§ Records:
■ ■ ■ ■ ■ ■ ■

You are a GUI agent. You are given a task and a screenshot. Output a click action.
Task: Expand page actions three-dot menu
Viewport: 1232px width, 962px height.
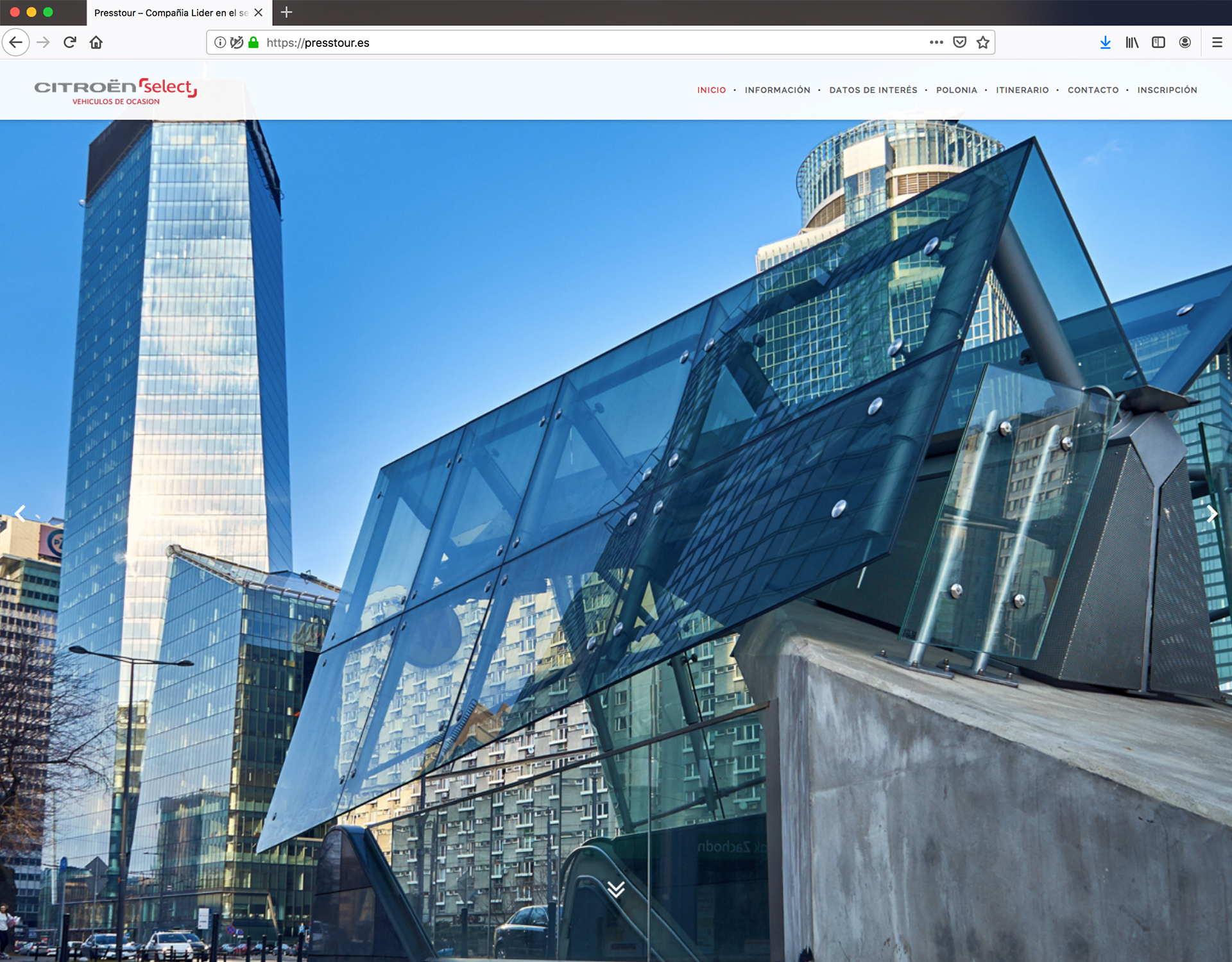[936, 42]

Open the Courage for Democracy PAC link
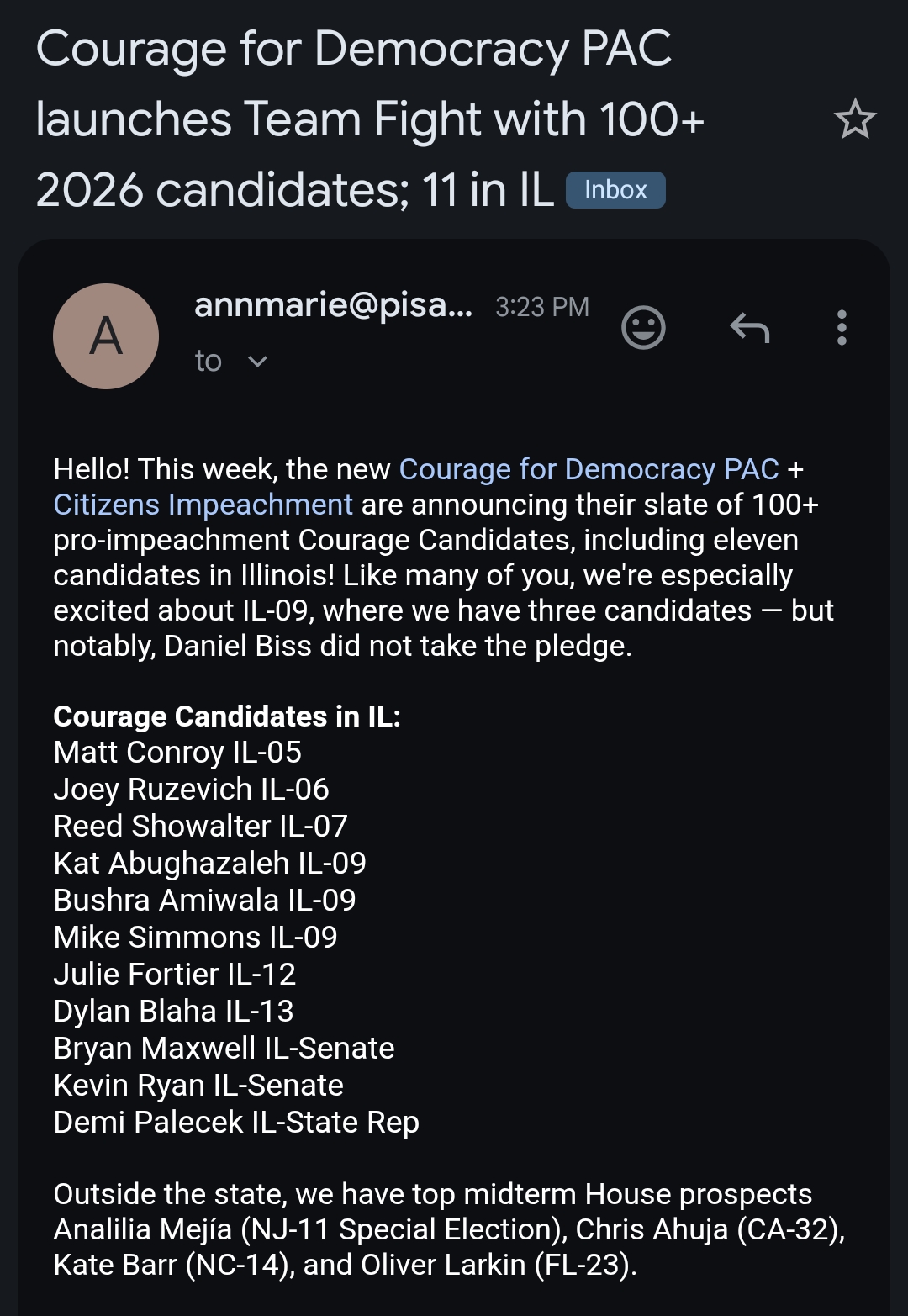click(x=589, y=469)
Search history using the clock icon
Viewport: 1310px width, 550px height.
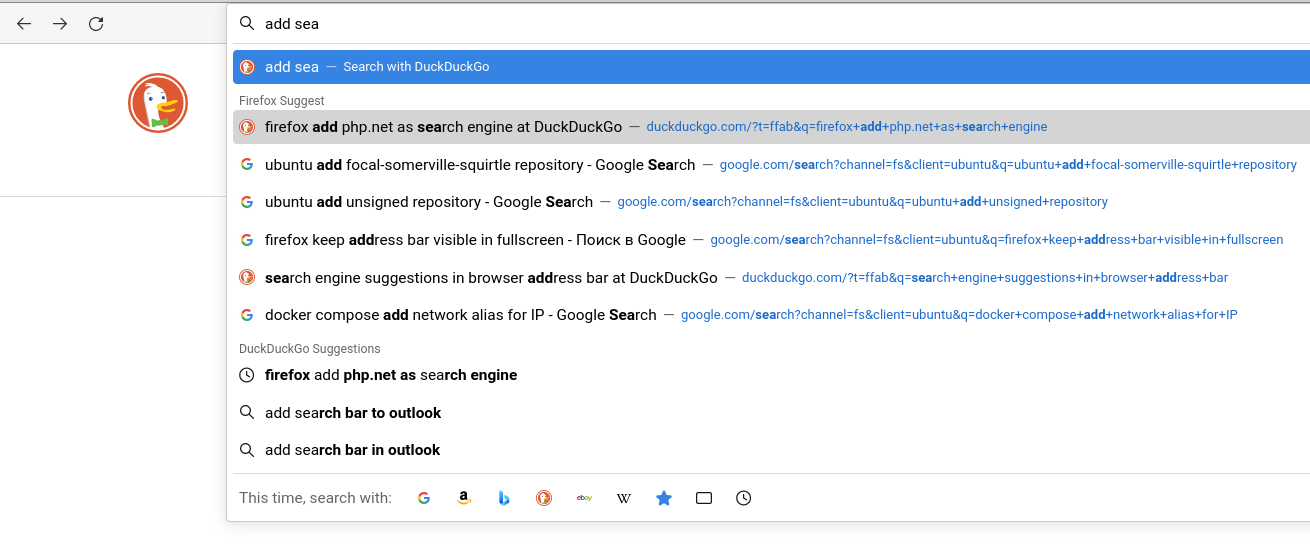744,498
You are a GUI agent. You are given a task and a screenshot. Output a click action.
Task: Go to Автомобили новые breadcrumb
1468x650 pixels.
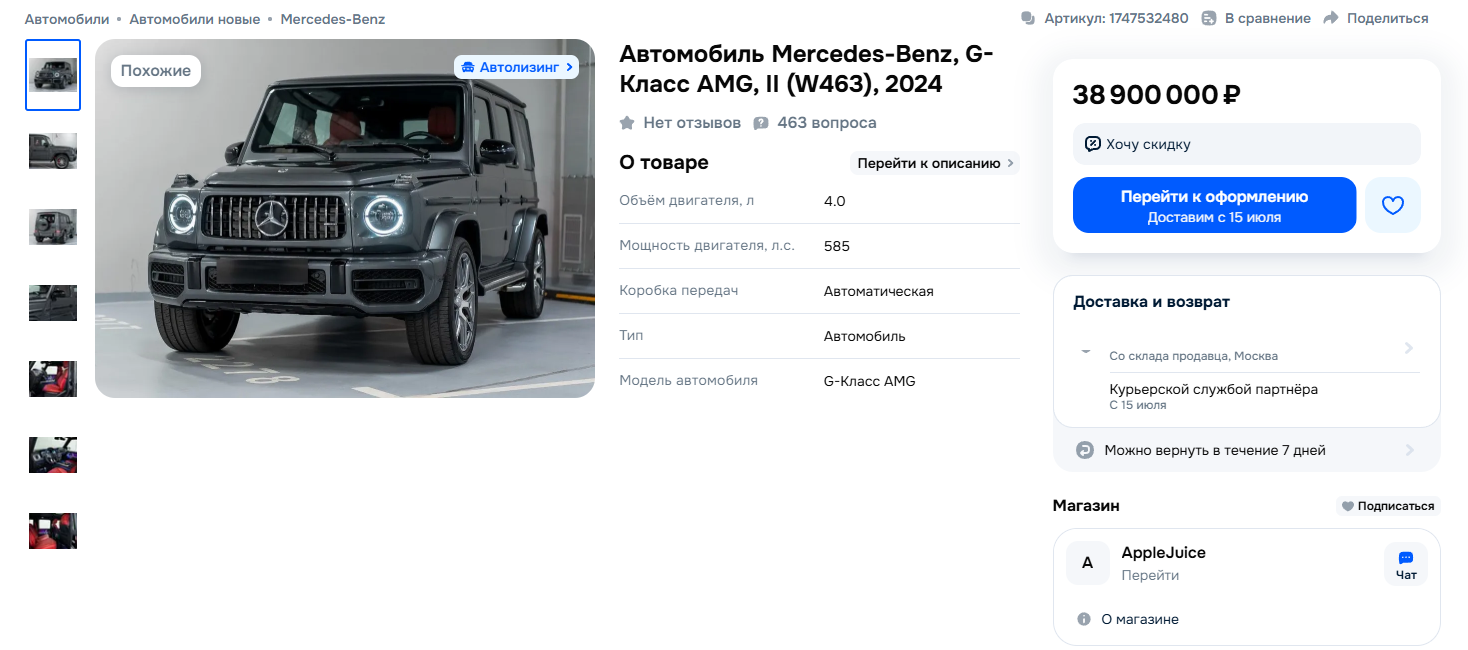[x=195, y=19]
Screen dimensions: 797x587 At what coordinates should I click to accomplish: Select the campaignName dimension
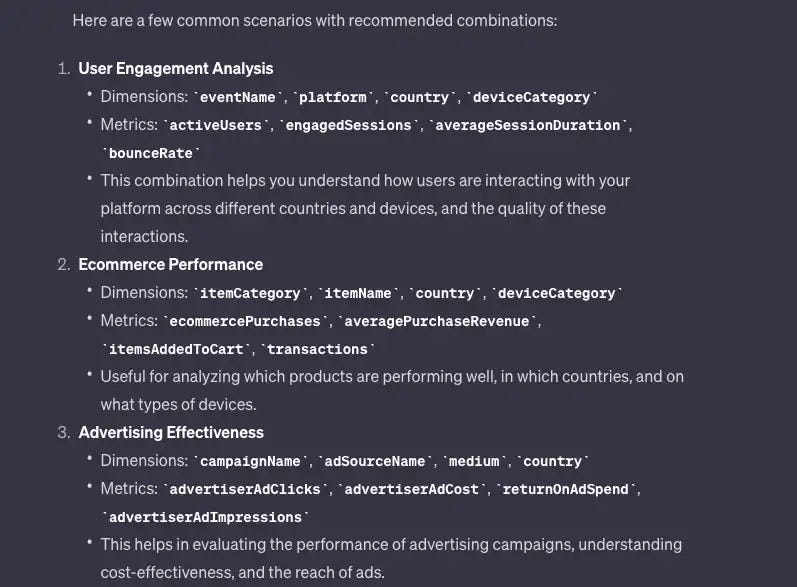(x=250, y=461)
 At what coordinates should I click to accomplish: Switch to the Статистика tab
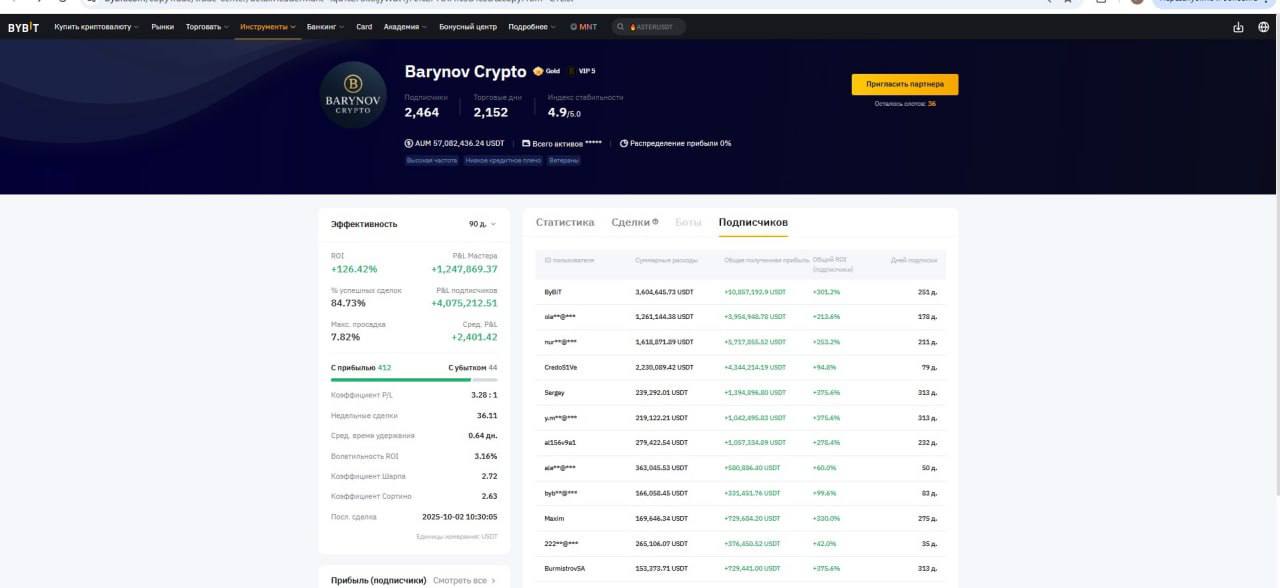pyautogui.click(x=565, y=222)
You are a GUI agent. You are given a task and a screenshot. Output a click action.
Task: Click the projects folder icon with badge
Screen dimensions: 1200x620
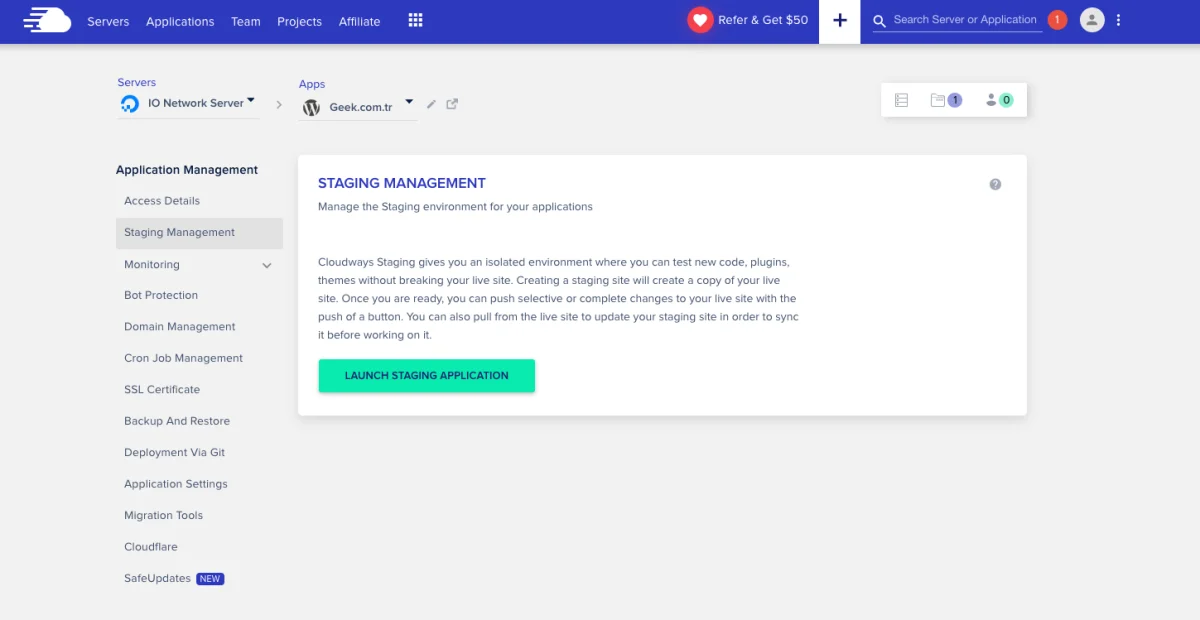pos(945,100)
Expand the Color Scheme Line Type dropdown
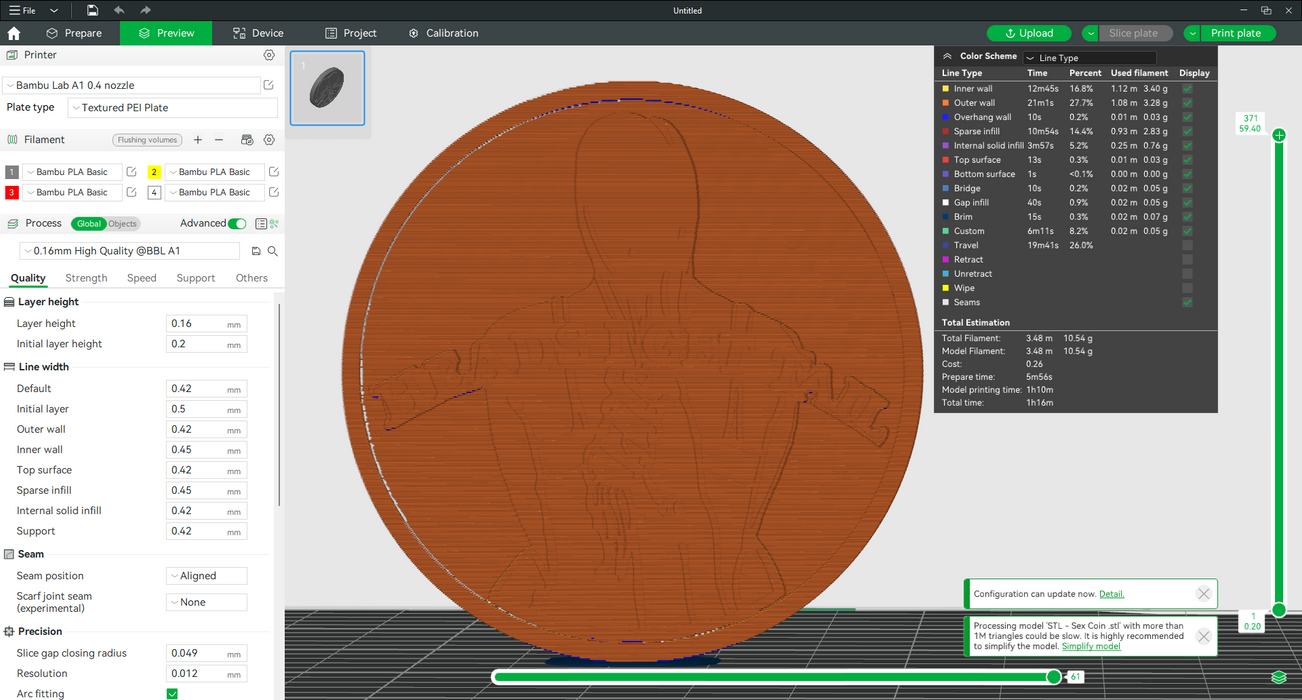 pyautogui.click(x=1088, y=58)
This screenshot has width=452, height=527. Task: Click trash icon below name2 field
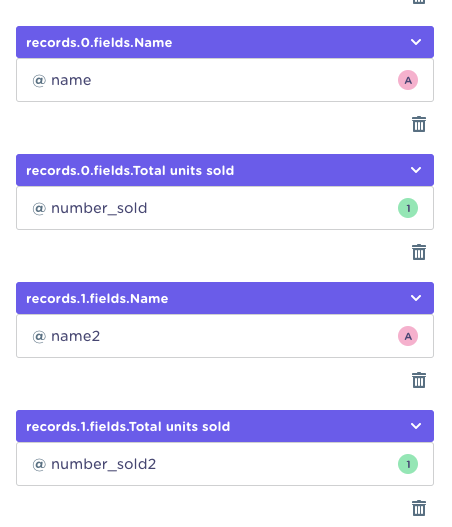click(419, 380)
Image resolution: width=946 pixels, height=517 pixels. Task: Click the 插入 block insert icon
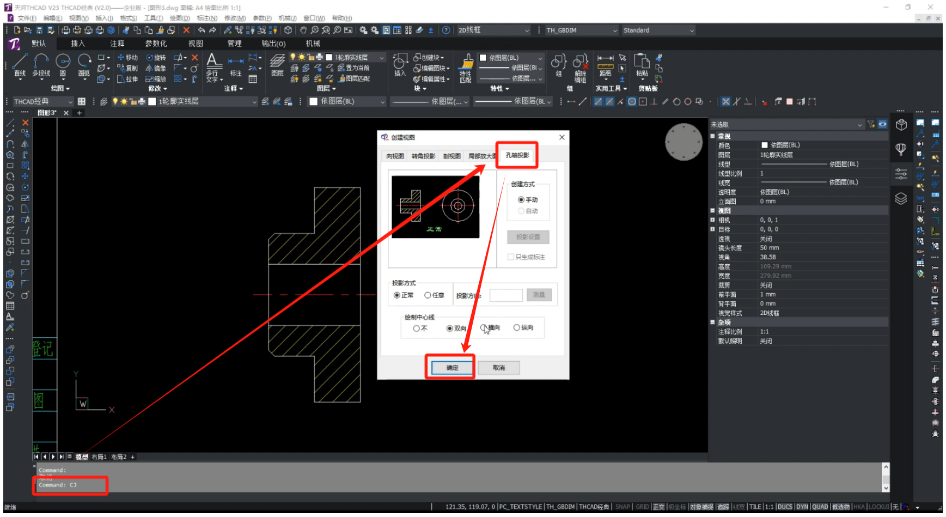click(400, 65)
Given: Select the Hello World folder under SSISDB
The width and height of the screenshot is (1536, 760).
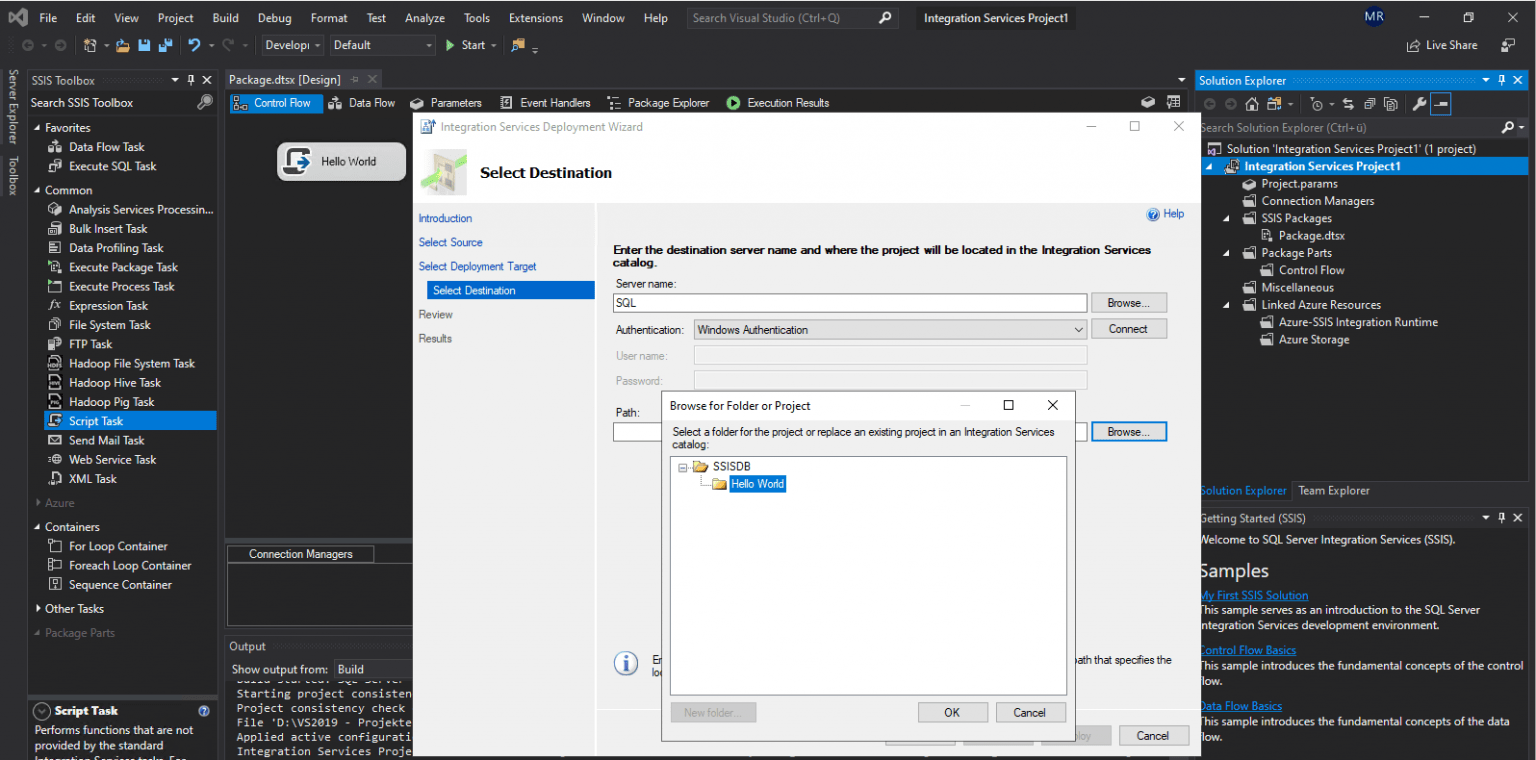Looking at the screenshot, I should pos(757,484).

■ ■ ■ ■ ■ ■ ■

§ YOUR INSTRUCTIONS:
Write out the lines again, swapping "GUI agent" for "screen assistant" wherever it occurs and changing nothing else. Leave out the pictures.

§ TASK RESPONSE:
You are a screen assistant. You are given a task and a screenshot. Output a click action.
Task: Expand page actions three-dot menu
Viewport: 1232px width, 962px height.
[936, 42]

Open the Courage for Democracy PAC link
click(x=589, y=469)
Search history using the clock icon
Viewport: 1310px width, 550px height.
744,498
You are a screen assistant. You are given a task and a screenshot. Output a click action.
Task: Go to Автомобили новые breadcrumb
1468x650 pixels.
[x=195, y=19]
Screen dimensions: 797x587 At what coordinates should I click to accomplish: Select the campaignName dimension
(x=250, y=461)
 At what coordinates should I click to accomplish: Switch to the Статистика tab
pyautogui.click(x=565, y=222)
You are a screen assistant. You are given a task and a screenshot. Output a click action.
Task: Click the projects folder icon with badge
Screen dimensions: 1200x620
pos(945,100)
Expand the Color Scheme Line Type dropdown
 pyautogui.click(x=1088, y=58)
This screenshot has width=452, height=527. Task: Click trash icon below name2 field
click(419, 380)
Image resolution: width=946 pixels, height=517 pixels. Task: Click the 插入 block insert icon
click(400, 65)
Given: Select the Hello World folder under SSISDB
The width and height of the screenshot is (1536, 760).
Looking at the screenshot, I should pos(757,484).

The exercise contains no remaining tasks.